Nothing but the lines below between the line holding "Where should I click to: Click the volume" and the line holding "You are a computer-use agent. Viewport: 346px", inclusive, should appear in the answer, each set down exactly.

====

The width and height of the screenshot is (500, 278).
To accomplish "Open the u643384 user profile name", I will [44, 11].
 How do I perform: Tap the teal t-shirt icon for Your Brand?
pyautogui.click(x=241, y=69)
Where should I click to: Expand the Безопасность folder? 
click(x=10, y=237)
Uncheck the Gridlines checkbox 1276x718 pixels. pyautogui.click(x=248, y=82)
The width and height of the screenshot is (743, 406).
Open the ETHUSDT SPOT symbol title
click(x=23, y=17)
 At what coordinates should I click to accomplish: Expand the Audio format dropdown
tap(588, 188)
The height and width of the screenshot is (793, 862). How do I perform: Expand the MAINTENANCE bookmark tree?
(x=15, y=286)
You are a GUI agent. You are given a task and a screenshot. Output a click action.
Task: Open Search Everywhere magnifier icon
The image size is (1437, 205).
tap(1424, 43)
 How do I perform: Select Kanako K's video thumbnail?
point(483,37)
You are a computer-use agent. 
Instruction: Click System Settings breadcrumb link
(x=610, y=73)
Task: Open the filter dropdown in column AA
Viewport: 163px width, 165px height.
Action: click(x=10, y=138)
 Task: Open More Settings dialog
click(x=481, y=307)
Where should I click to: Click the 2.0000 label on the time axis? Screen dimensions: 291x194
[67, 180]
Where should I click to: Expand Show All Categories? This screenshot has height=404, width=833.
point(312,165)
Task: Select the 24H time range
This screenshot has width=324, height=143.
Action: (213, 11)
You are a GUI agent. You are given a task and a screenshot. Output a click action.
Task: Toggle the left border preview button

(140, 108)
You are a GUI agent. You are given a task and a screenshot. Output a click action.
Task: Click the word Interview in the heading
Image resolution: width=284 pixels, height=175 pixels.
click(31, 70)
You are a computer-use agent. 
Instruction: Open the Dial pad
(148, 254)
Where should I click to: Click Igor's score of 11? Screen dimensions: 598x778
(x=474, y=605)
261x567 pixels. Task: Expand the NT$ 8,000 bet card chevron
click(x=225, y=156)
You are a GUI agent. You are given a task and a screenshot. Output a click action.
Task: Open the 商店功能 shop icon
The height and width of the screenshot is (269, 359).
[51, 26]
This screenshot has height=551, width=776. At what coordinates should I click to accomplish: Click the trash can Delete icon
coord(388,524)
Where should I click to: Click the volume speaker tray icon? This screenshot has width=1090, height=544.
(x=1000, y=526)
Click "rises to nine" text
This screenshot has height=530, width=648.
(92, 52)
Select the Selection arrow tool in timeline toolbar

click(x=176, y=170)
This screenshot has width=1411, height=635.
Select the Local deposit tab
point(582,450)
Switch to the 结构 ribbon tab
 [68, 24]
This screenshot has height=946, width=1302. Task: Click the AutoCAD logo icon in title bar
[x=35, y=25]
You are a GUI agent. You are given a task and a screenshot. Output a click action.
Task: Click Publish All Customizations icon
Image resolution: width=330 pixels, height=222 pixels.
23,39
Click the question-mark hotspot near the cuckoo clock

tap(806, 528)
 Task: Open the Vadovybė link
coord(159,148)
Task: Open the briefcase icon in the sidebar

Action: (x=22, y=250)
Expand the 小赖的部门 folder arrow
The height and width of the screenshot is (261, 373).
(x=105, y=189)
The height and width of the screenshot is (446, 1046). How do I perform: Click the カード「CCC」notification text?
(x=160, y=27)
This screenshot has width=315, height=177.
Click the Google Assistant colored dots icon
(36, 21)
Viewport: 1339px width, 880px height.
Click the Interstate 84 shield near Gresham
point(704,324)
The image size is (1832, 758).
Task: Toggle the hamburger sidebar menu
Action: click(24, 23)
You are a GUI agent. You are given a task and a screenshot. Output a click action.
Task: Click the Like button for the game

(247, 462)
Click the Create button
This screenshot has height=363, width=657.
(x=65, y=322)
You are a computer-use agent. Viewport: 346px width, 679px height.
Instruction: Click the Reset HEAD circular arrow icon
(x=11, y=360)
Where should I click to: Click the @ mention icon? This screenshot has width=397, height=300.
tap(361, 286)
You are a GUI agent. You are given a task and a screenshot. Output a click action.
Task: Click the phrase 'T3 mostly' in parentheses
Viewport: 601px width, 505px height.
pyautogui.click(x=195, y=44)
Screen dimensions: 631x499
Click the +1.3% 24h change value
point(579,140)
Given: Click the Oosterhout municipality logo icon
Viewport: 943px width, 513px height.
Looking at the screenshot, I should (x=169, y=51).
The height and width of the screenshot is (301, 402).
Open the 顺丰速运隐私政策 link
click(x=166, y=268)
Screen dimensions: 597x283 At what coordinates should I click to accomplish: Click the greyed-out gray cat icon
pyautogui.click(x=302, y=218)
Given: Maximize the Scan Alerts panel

====

**YOUR RESPONSE:**
Where should I click to: Click the volume speaker tray icon? This screenshot has width=1090, height=544.
(x=1000, y=526)
Click "rises to nine" text
This screenshot has height=530, width=648.
(92, 52)
Select the Selection arrow tool in timeline toolbar

click(x=176, y=170)
This screenshot has width=1411, height=635.
Select the Local deposit tab
point(582,450)
Switch to the 结构 ribbon tab
 [68, 24]
This screenshot has height=946, width=1302. Task: Click the AutoCAD logo icon in title bar
[x=35, y=25]
You are a GUI agent. You are given a task and a screenshot. Output a click action.
Task: Click Publish All Customizations icon
Image resolution: width=330 pixels, height=222 pixels.
23,39
Click the question-mark hotspot near the cuckoo clock

tap(806, 528)
 Task: Open the Vadovybė link
coord(159,148)
Task: Open the briefcase icon in the sidebar

Action: (x=22, y=250)
Expand the 小赖的部门 folder arrow
The height and width of the screenshot is (261, 373).
(x=105, y=189)
The height and width of the screenshot is (446, 1046). How do I perform: Click the カード「CCC」notification text?
(x=160, y=27)
This screenshot has width=315, height=177.
Click the Google Assistant colored dots icon
(36, 21)
Viewport: 1339px width, 880px height.
Click the Interstate 84 shield near Gresham
point(704,324)
The image size is (1832, 758).
Task: Toggle the hamburger sidebar menu
Action: click(24, 23)
You are a GUI agent. You are given a task and a screenshot. Output a click action.
Task: Click the Like button for the game

(247, 462)
Click the Create button
This screenshot has height=363, width=657.
(x=65, y=322)
You are a computer-use agent. Viewport: 346px width, 679px height.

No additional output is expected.